Task statement: Copy the items starting with the line that contains "MÁS INFORMAC... text" and going on through the line that contains "Screen dimensions: 554x360 pos(180,164)", switching "screenshot" to "screen capture" and changing nothing else.

Given data:

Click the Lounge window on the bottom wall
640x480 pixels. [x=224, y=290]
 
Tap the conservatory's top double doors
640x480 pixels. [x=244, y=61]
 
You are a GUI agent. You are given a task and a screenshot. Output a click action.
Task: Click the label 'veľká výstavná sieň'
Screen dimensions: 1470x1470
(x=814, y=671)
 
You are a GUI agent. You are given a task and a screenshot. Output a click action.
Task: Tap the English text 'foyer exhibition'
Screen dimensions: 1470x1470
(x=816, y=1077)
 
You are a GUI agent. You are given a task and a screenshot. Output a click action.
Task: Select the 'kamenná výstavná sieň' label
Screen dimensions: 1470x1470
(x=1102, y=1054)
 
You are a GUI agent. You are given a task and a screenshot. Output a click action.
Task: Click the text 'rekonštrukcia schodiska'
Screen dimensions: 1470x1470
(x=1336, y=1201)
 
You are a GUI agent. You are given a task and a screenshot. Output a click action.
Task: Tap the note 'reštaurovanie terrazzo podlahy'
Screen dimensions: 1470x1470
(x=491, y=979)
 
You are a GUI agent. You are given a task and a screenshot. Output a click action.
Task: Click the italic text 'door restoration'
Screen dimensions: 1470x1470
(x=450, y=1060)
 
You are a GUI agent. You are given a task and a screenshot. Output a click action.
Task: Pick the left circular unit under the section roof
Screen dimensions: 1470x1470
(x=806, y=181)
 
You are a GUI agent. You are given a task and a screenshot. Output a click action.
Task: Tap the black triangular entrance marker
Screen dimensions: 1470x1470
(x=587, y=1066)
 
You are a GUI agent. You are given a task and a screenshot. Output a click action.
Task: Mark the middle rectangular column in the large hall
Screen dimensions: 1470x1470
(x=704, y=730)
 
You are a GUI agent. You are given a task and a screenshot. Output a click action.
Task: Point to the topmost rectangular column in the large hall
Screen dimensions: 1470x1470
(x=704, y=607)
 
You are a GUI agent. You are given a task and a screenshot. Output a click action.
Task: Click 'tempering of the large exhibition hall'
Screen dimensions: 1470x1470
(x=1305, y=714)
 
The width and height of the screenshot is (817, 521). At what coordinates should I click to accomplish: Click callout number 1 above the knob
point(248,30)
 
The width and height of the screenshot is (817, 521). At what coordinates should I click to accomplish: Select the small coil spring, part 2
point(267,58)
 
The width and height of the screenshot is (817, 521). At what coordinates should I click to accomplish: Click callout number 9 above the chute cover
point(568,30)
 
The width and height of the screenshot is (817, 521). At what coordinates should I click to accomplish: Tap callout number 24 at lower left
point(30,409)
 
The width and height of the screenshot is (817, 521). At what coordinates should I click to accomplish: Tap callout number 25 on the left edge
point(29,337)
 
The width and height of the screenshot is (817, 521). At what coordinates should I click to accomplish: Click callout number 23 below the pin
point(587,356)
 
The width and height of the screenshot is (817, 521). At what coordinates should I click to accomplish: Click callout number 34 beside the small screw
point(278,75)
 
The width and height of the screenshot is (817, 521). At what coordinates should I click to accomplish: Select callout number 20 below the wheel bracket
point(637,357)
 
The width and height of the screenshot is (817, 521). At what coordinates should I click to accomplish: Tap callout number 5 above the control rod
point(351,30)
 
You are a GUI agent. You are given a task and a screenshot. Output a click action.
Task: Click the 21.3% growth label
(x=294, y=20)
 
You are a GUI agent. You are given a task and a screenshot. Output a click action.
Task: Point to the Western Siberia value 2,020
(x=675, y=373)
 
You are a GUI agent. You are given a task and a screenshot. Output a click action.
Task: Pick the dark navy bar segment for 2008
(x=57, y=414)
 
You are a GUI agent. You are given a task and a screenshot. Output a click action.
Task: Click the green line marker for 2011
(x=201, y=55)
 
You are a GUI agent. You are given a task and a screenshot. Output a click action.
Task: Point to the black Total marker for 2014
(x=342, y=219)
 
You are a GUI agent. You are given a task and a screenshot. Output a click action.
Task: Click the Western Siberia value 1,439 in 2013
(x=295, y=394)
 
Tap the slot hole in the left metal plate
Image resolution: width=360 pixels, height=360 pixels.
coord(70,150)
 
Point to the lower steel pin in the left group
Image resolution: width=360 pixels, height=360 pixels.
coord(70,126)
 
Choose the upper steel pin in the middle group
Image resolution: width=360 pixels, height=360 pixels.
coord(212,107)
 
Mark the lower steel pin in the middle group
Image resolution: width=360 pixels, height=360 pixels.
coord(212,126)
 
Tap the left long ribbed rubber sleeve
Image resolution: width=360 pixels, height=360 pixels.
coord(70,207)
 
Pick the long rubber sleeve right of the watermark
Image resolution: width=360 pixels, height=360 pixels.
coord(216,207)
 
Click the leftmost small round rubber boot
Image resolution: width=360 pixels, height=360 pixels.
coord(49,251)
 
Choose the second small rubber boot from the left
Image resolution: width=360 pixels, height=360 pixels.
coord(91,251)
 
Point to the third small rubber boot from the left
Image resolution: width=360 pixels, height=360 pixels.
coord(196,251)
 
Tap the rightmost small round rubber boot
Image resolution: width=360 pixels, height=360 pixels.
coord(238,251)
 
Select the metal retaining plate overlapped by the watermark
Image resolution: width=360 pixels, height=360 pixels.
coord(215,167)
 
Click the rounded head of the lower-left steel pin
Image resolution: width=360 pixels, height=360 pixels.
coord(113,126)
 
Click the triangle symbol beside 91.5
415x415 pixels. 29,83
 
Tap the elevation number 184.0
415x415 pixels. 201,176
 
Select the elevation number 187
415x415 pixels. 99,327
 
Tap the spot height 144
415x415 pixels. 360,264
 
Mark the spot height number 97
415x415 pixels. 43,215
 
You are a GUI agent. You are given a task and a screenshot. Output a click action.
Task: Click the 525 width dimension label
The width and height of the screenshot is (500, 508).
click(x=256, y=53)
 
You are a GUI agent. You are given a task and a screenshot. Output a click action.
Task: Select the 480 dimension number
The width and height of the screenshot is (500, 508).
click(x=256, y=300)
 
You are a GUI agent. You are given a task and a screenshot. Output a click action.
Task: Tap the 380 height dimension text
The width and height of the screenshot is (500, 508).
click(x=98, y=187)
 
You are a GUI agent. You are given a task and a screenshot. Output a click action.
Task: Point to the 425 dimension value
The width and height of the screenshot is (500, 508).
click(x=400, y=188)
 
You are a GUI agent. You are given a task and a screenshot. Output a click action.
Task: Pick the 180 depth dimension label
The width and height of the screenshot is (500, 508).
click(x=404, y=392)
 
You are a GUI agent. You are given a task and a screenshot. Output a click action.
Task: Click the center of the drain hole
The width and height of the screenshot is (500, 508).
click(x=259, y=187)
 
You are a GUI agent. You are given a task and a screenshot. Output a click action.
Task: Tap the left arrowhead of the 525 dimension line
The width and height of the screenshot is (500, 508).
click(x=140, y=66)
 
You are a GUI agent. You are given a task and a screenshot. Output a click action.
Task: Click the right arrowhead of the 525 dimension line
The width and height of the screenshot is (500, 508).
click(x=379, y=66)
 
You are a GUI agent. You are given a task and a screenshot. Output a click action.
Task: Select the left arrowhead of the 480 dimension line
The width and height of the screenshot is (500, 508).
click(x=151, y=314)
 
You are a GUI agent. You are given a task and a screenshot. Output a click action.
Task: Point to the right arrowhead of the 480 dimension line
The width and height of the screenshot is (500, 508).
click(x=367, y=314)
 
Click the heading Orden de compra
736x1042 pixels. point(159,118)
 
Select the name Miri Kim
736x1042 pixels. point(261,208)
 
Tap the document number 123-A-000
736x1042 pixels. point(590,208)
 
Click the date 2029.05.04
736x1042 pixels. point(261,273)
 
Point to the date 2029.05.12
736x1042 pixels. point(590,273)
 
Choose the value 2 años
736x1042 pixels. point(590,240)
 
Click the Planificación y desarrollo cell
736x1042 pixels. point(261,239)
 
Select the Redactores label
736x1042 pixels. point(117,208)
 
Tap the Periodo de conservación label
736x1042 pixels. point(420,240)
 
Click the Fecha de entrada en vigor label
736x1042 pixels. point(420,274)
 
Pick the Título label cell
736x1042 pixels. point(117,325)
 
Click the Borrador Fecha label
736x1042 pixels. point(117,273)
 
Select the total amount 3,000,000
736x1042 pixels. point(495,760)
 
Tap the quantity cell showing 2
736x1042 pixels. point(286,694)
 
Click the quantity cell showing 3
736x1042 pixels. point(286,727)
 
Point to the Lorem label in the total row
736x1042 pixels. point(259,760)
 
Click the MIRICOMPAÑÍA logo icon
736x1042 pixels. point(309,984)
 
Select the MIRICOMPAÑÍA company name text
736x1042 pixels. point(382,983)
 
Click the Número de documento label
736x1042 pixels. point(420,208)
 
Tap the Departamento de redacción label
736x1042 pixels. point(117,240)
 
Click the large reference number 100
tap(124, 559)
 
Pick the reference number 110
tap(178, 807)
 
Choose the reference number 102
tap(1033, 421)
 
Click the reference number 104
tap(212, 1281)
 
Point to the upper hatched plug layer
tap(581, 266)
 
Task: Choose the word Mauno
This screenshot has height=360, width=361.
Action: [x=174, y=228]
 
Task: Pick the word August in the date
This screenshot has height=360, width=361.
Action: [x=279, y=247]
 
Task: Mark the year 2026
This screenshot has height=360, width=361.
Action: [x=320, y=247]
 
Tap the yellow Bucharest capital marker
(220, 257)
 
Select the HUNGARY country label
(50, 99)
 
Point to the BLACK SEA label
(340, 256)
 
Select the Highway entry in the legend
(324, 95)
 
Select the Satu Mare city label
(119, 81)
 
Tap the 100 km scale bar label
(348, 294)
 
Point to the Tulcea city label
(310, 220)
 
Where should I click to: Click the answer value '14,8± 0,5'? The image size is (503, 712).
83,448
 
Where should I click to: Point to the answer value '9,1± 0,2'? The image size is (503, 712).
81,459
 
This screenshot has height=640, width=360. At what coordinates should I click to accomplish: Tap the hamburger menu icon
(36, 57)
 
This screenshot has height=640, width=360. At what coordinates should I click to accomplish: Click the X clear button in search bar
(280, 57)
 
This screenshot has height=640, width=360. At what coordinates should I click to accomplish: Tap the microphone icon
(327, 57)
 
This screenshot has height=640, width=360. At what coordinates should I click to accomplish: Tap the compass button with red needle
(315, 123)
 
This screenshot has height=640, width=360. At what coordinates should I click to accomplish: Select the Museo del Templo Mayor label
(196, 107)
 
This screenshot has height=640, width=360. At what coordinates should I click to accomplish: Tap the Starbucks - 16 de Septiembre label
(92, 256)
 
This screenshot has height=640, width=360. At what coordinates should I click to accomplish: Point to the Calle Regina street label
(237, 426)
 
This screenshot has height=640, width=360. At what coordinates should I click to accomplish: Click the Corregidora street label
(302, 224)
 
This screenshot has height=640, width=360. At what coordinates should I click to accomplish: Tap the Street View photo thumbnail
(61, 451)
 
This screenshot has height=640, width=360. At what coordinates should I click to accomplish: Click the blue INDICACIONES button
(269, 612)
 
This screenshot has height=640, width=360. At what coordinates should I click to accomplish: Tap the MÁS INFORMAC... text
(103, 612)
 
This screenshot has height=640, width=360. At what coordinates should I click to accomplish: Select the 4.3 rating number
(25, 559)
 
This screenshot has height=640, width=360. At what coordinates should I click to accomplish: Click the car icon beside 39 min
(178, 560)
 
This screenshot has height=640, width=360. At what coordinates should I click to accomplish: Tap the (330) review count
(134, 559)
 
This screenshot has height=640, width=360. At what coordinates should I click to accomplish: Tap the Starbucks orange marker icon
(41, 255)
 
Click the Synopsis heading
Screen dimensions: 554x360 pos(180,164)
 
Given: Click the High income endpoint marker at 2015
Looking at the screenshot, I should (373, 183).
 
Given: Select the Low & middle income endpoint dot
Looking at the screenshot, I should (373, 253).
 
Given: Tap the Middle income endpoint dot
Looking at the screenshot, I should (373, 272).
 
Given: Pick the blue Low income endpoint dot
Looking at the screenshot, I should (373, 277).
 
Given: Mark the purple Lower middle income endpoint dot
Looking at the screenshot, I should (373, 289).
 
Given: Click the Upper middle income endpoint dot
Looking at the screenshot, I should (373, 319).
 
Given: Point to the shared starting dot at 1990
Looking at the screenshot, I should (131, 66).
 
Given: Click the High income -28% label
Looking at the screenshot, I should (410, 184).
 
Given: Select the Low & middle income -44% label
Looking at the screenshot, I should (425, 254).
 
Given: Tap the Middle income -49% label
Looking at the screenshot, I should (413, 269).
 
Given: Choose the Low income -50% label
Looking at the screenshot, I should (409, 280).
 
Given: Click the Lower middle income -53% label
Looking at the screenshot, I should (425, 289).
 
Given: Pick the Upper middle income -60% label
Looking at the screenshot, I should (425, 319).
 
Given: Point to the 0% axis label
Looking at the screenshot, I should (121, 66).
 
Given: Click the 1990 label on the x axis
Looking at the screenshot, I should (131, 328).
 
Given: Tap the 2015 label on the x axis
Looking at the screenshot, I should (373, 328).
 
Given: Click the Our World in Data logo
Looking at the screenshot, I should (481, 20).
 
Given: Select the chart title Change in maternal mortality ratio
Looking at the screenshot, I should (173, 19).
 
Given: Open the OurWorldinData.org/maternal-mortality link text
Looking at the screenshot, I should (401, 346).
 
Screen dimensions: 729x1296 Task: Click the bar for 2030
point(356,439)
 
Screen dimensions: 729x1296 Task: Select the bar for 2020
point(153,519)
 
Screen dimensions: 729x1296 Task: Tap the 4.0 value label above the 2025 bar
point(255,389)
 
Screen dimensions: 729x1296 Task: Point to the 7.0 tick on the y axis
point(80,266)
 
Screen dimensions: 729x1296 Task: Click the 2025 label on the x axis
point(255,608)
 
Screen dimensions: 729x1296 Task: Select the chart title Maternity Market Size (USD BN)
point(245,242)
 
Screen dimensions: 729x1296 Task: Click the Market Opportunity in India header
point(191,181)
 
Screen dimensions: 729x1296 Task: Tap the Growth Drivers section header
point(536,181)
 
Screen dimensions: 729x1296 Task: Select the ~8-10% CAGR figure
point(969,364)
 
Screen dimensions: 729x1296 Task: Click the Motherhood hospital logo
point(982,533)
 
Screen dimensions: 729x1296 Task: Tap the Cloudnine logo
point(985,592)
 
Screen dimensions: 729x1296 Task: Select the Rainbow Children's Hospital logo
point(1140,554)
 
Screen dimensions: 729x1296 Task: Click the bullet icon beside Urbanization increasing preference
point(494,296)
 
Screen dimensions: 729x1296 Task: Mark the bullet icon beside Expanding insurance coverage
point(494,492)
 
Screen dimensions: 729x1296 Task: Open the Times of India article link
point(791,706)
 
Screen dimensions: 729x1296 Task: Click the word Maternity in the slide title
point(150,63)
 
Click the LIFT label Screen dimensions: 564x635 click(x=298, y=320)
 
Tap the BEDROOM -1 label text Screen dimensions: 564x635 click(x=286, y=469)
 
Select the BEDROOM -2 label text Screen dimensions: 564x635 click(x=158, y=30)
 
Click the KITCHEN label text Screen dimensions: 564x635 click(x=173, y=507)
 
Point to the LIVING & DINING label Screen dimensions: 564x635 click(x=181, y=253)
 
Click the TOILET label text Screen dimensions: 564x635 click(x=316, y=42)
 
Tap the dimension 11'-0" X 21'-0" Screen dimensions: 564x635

Written response:
This screen capture has height=640, width=360. At what coordinates should I click to accomplish: Tap the MÁS INFORMAC... text
(103, 612)
 
This screen capture has height=640, width=360. At what coordinates should I click to accomplish: Select the 4.3 rating number
(25, 559)
 
This screen capture has height=640, width=360. At what coordinates should I click to accomplish: Click the car icon beside 39 min
(178, 560)
 
This screen capture has height=640, width=360. At what coordinates should I click to accomplish: Tap the (330) review count
(134, 559)
 
This screen capture has height=640, width=360. At what coordinates should I click to accomplish: Tap the Starbucks orange marker icon
(41, 255)
 
Click the Synopsis heading
Screen dimensions: 554x360 pos(180,164)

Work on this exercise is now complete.